### WHAT TO PRODUCE
Please reproduce every one of the items below word for word, leaving out the pictures.

Data entries:
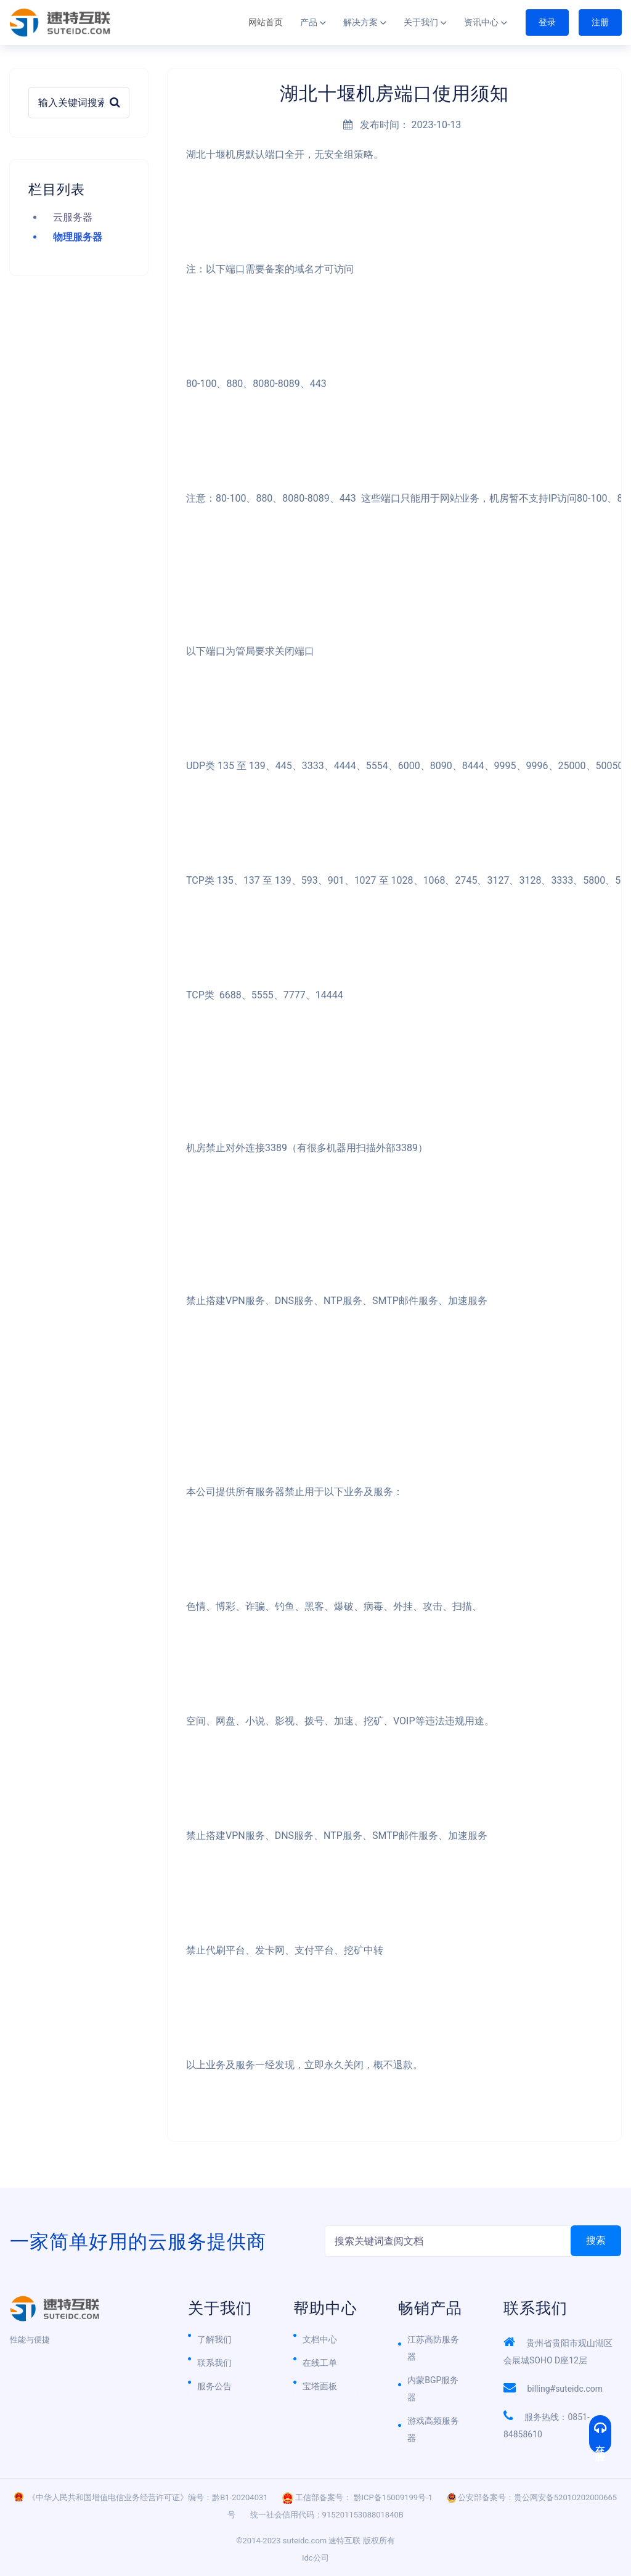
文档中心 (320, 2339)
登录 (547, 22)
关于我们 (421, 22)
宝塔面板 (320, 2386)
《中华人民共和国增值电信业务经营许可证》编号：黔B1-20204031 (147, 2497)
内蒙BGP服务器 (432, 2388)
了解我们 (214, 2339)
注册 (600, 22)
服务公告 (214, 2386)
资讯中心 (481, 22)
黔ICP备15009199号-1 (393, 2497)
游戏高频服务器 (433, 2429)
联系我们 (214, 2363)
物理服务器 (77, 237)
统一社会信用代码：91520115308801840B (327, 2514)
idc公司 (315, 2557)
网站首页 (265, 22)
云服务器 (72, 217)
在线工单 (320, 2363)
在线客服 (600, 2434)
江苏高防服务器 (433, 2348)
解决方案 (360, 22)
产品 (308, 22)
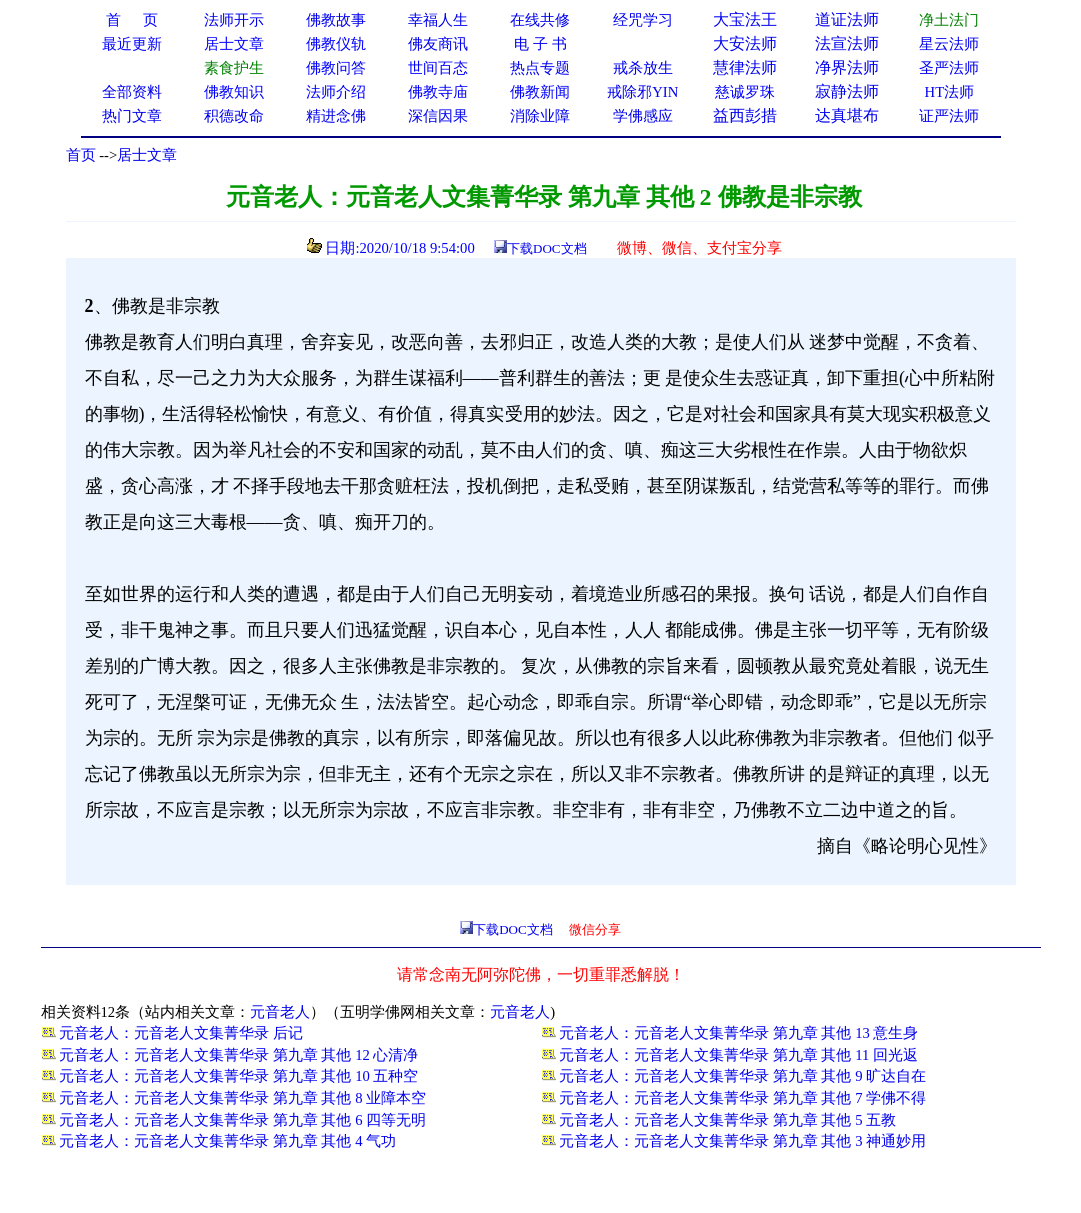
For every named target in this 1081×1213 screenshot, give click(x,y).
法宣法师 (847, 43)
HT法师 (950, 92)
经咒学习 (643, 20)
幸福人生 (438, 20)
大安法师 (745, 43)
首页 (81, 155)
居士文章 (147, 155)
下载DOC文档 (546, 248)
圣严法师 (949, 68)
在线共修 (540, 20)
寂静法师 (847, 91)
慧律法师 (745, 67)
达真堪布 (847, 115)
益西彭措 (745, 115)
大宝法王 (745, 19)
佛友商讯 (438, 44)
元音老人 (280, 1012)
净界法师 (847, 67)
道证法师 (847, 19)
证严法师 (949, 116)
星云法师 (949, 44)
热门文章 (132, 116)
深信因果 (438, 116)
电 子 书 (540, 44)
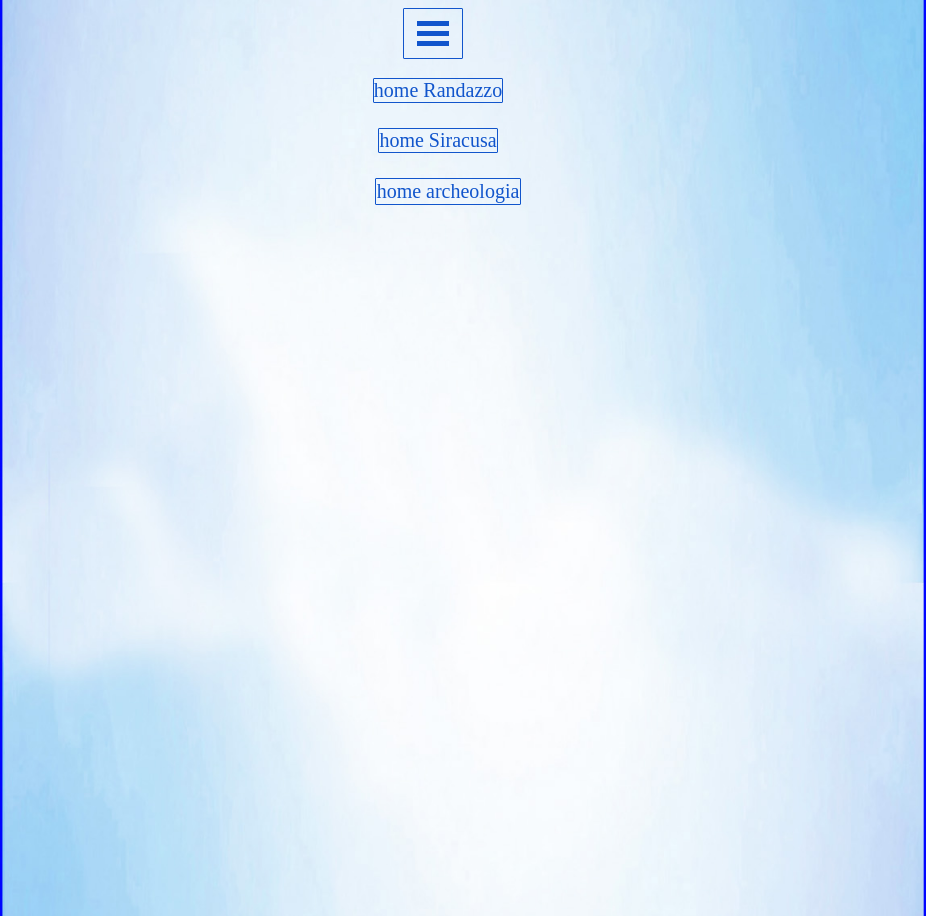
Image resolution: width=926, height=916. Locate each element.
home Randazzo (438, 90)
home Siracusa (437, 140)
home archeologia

### SOLUTION TO THIS EXERCISE
文档中心 (320, 2339)
登录 (547, 22)
关于我们 (421, 22)
宝塔面板 (320, 2386)
《中华人民共和国增值电信业务经营许可证》编号：黔B1-20204031 (147, 2497)
内蒙BGP服务器 (432, 2388)
了解我们 (214, 2339)
注册 (600, 22)
服务公告 (214, 2386)
资讯中心 (481, 22)
黔ICP备15009199号-1 (393, 2497)
游戏高频服务器 (433, 2429)
联系我们 (214, 2363)
物理服务器 (77, 237)
统一社会信用代码：91520115308801840B (327, 2514)
idc公司 (315, 2557)
网站首页 (265, 22)
云服务器 (72, 217)
在线工单 (320, 2363)
在线客服 (600, 2434)
江苏高防服务器 (433, 2348)
解决方案 (360, 22)
产品 (308, 22)
For every named target in this 1081×1213 screenshot, give click(x,y).
法宣法师 (847, 43)
HT法师 (950, 92)
经咒学习 (643, 20)
幸福人生 (438, 20)
大安法师 (745, 43)
首页 (81, 155)
居士文章 (147, 155)
下载DOC文档 (546, 248)
圣严法师 (949, 68)
在线共修 (540, 20)
寂静法师 (847, 91)
慧律法师 (745, 67)
达真堪布 (847, 115)
益西彭措 (745, 115)
大宝法王 (745, 19)
佛友商讯 (438, 44)
元音老人 (280, 1012)
净界法师 (847, 67)
道证法师 (847, 19)
证严法师 (949, 116)
星云法师 (949, 44)
热门文章 (132, 116)
深信因果 (438, 116)
电 子 书 (540, 44)
Image resolution: width=926, height=916. Locate each element.
home Randazzo (438, 90)
home Siracusa (437, 140)
home archeologia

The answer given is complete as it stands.